Saved data entries:
:::
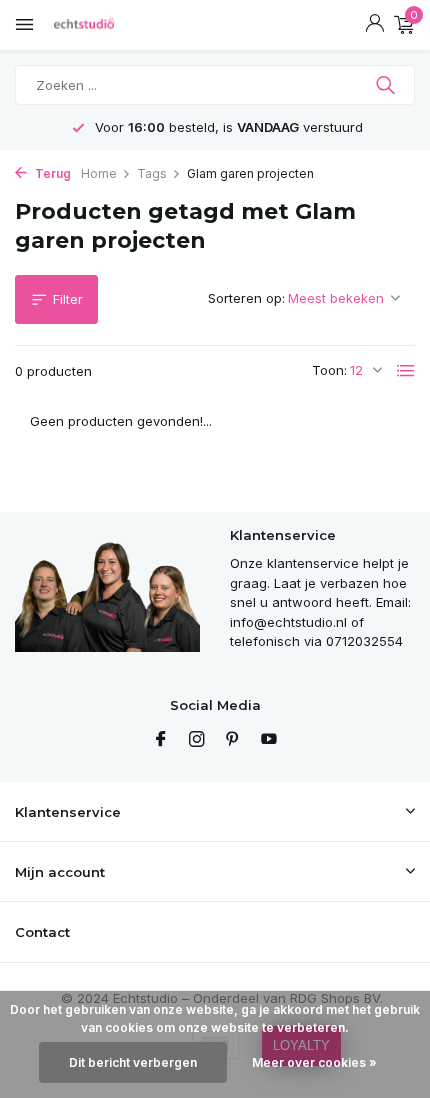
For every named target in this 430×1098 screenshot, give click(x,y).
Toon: (329, 370)
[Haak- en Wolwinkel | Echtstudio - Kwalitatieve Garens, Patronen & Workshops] (105, 25)
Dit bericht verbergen (133, 1062)
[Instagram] (197, 740)
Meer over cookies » (314, 1062)
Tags (152, 173)
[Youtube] (269, 740)
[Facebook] (161, 740)
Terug (51, 173)
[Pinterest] (233, 740)
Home (99, 173)
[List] (406, 371)
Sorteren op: (246, 298)
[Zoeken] (387, 85)
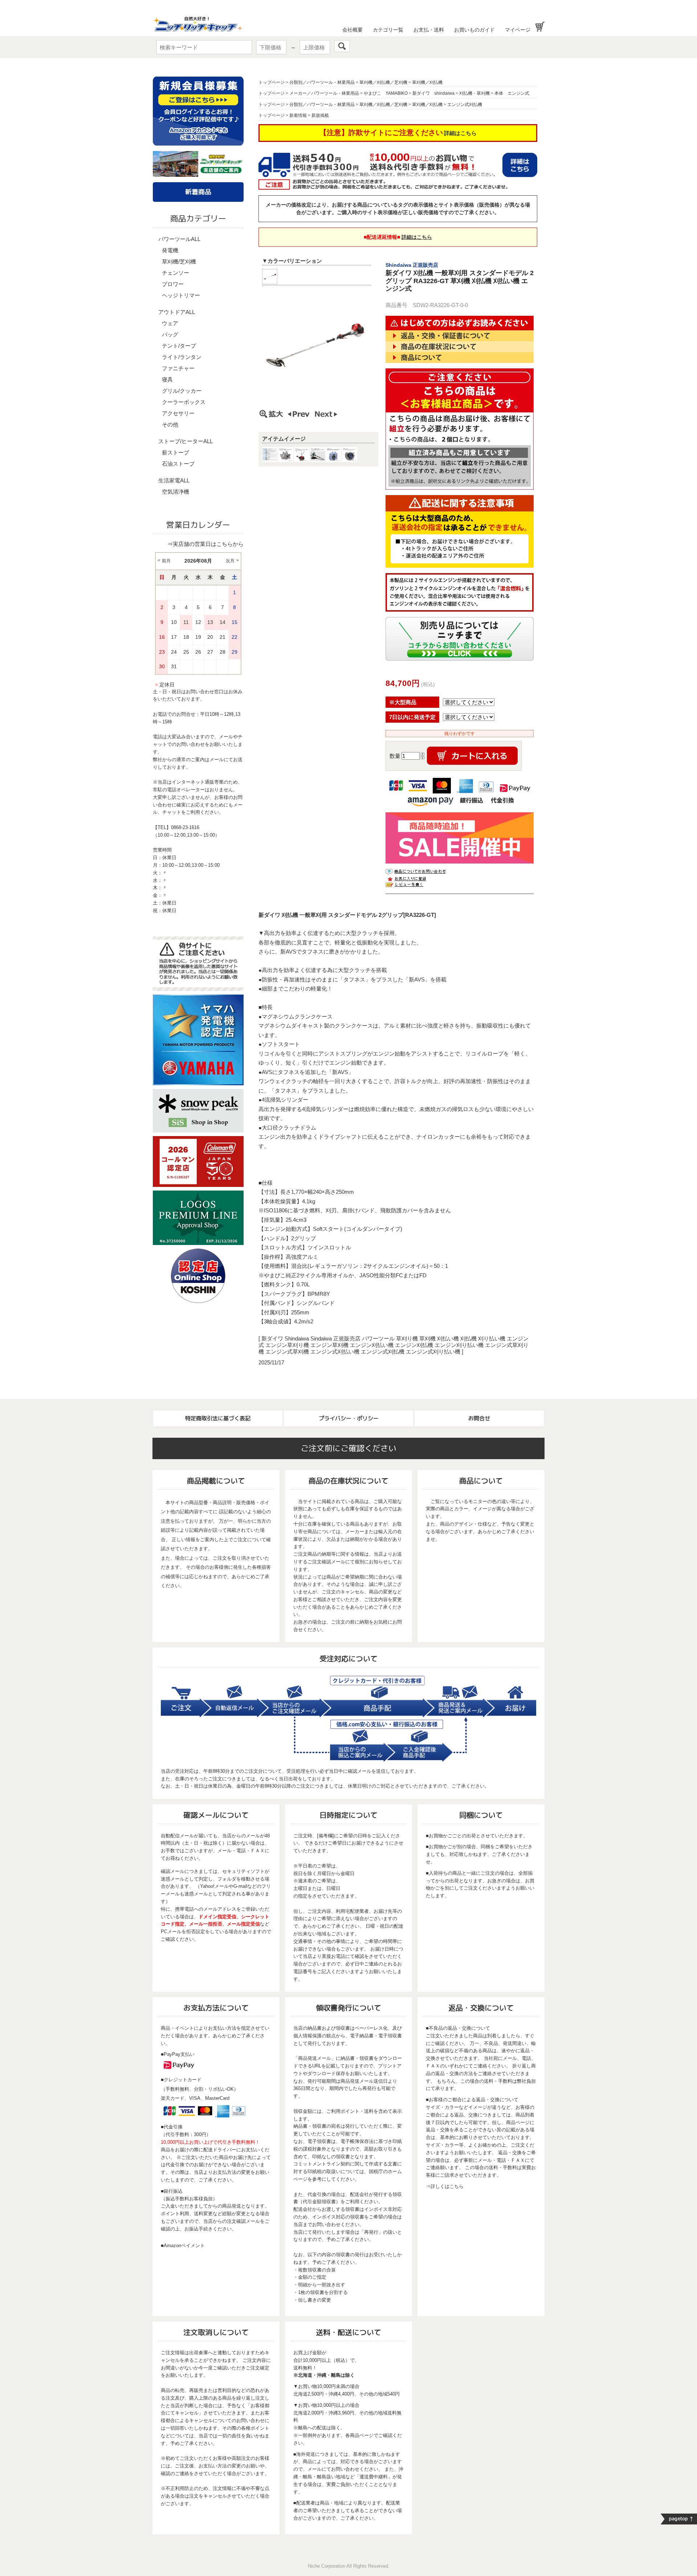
:::
YOUR TASK: Repeat the data above exactly; images are not part of the copy.

ANSWER:
For every named target in this 430×1098 screenshot, give click(x,y).
Toon: (329, 370)
[Haak- en Wolwinkel | Echtstudio - Kwalitatieve Garens, Patronen & Workshops] (105, 25)
Dit bericht verbergen (133, 1062)
[Instagram] (197, 740)
Meer over cookies » (314, 1062)
Tags (152, 173)
[Youtube] (269, 740)
[Facebook] (161, 740)
Terug (51, 173)
[Pinterest] (233, 740)
Home (99, 173)
[List] (406, 371)
Sorteren op: (246, 298)
[Zoeken] (387, 85)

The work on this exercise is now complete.